"Good and bad moods literally change the way our visual cortex operates and how we see" (Adam Anderson).
A University of Toronto study provides the first direct evidence that our mood literally changes the way our visual system filters our perceptual experience suggesting that seeing the world through rose-coloured glasses is more biological reality than metaphor.
“Specifically our study shows that when in a positive mood, our visual cortex takes in more information, while negative moods result in tunnel vision," says Dr. Anderson. The study appears tomorrow in the Journal of Neuroscience.
The U of T team used functional magnetic resonance imaging to examine how our visual cortex processes sensory information when in good, bad, and neutral moods.
The researchers first showed subjects a series images designed to generate a good, bad or neutral mood. Subjects were then shown a composite image, featuring a face in the centre, surrounded by “place” images, such as a house. To focus their attention on the central image, subjects were asked to identify the gender of the person’s face.
--------
* [Problems to work on]
- a) List the three moods named in the sentence of the mood study text that begins "The U of T team used".
- b) Rewrite the mood study text from "The U of T team" to "the person’s face.", changing "house" to "building".
--------
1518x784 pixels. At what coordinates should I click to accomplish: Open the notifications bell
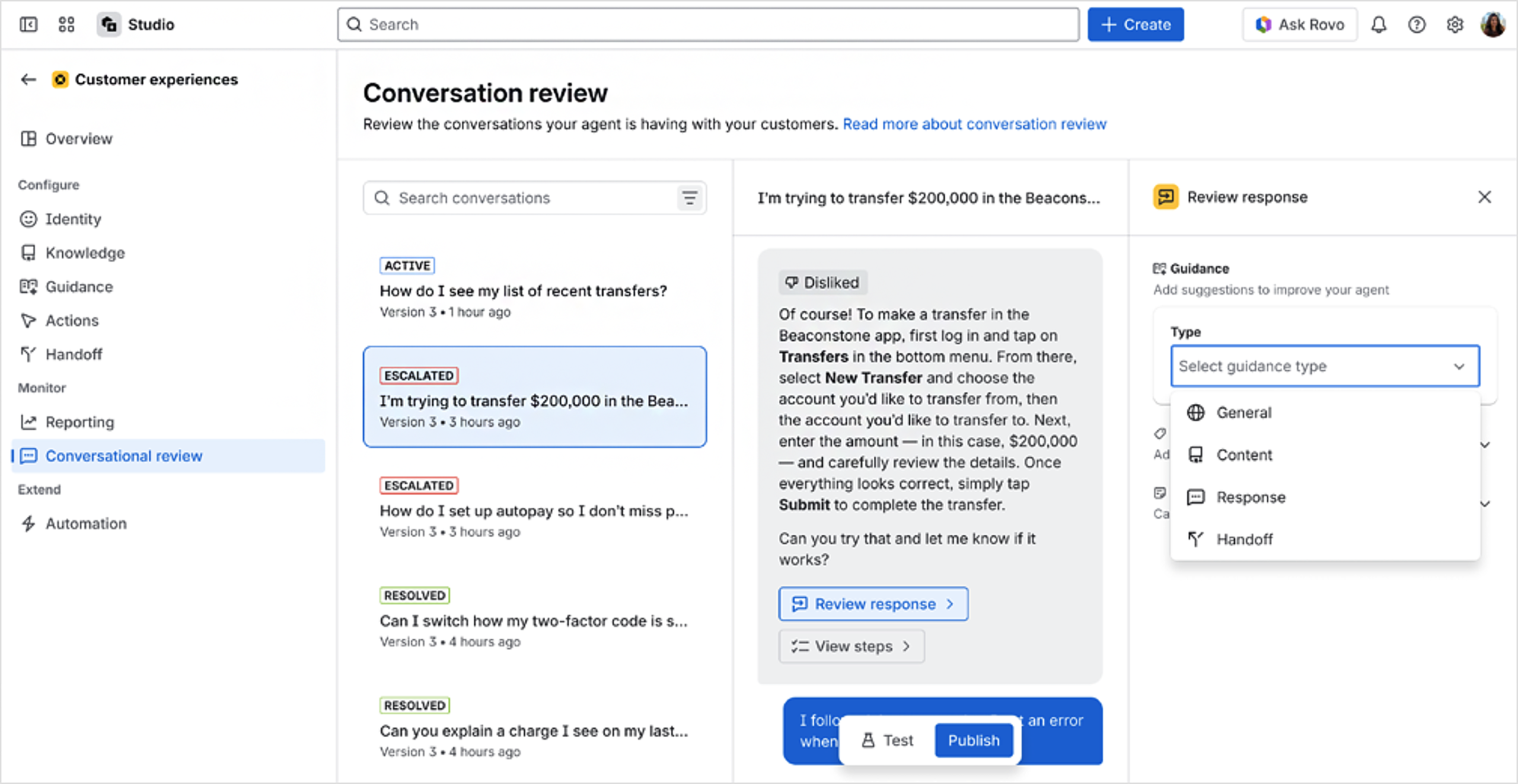click(x=1379, y=24)
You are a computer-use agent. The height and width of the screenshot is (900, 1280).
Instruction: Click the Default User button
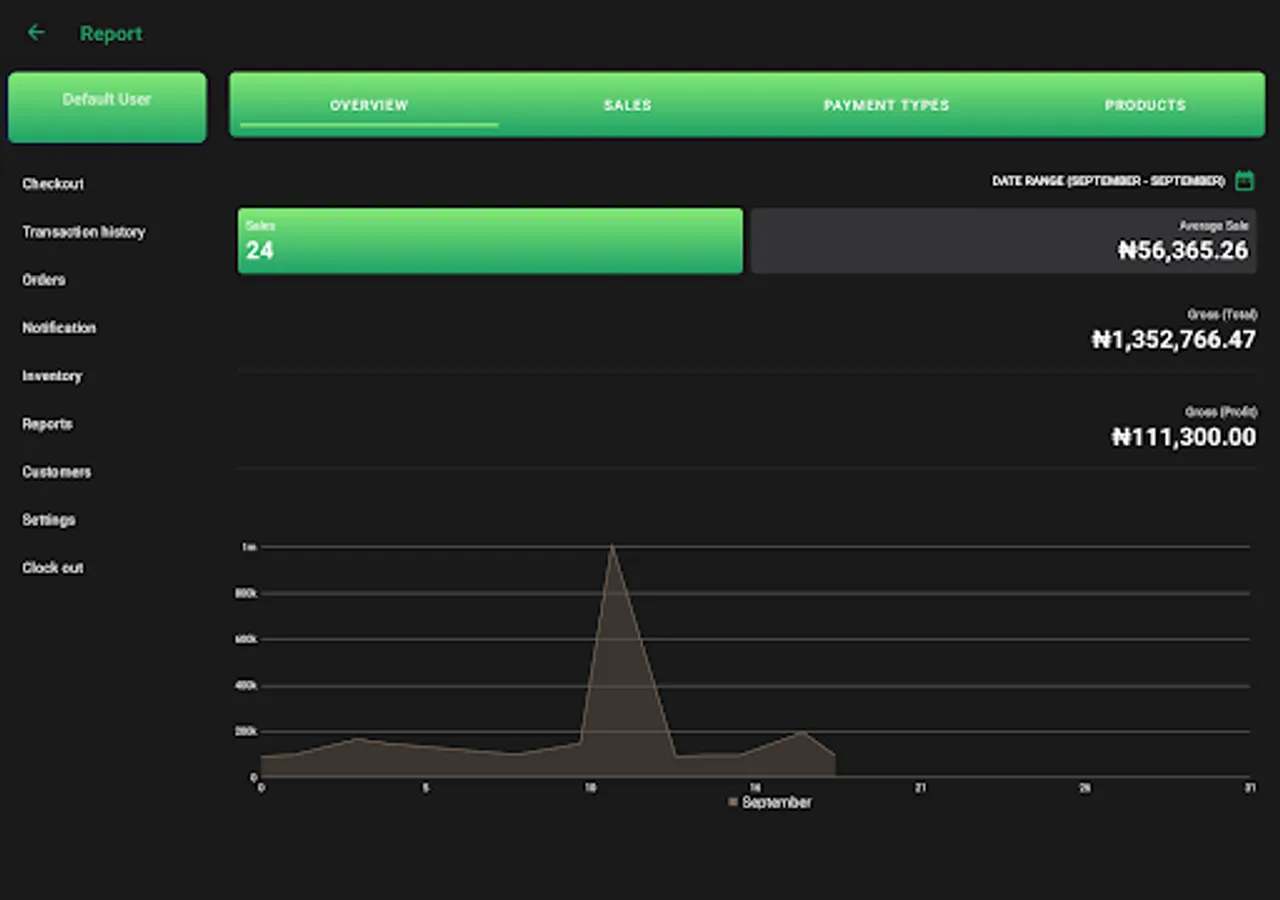click(x=107, y=106)
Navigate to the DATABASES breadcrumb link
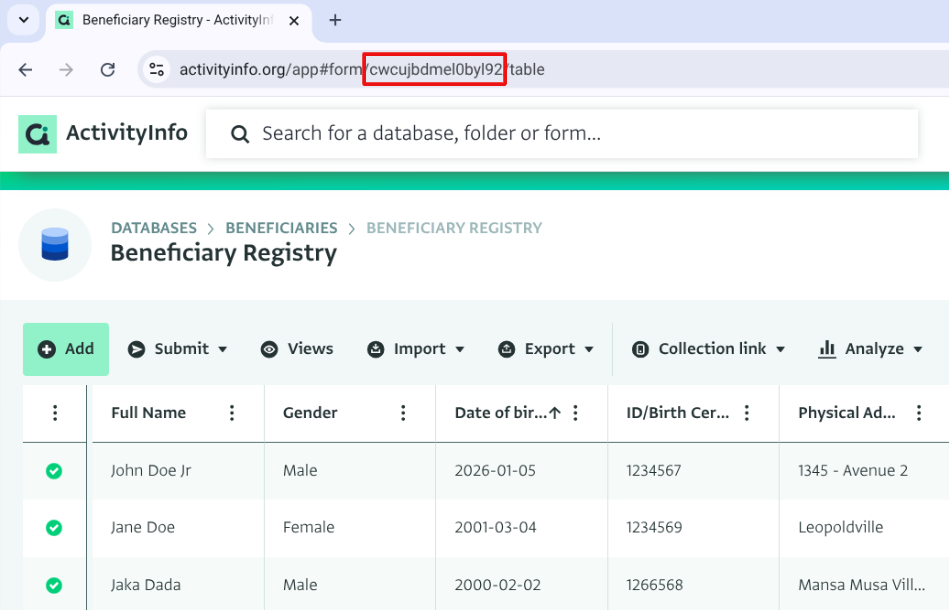 tap(153, 228)
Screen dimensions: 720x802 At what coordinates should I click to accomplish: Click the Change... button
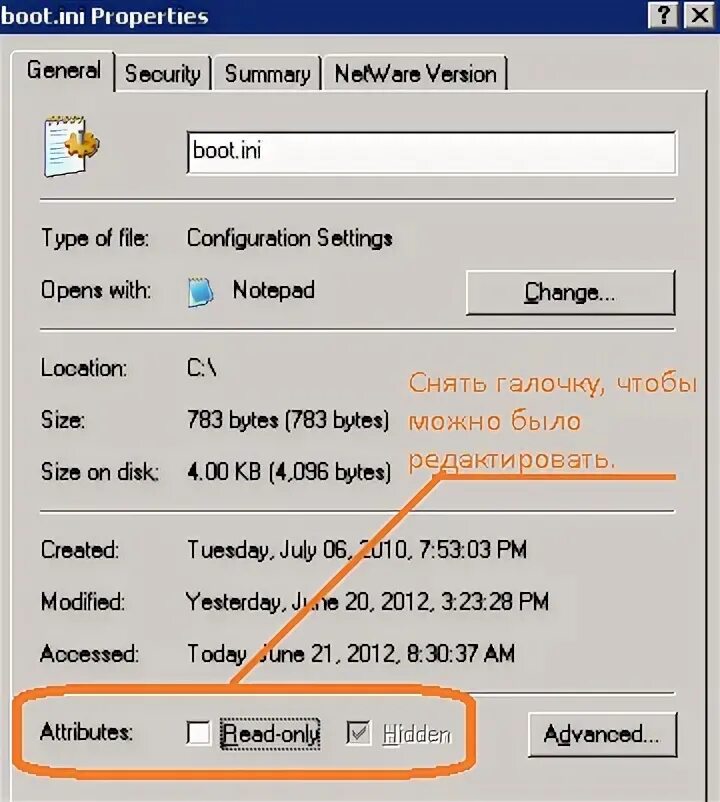[571, 293]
--------
* [Replies]
- a) good, bad, neutral

- b)
The U of T team used functional magnetic resonance imaging to examine how our visual cortex processes sensory information when in good, bad, and neutral moods.
The researchers first showed subjects a series images designed to generate a good, bad or neutral mood. Subjects were then shown a composite image, featuring a face in the centre, surrounded by “place” images, such as a building. To focus their attention on the central image, subjects were asked to identify the gender of the person’s face.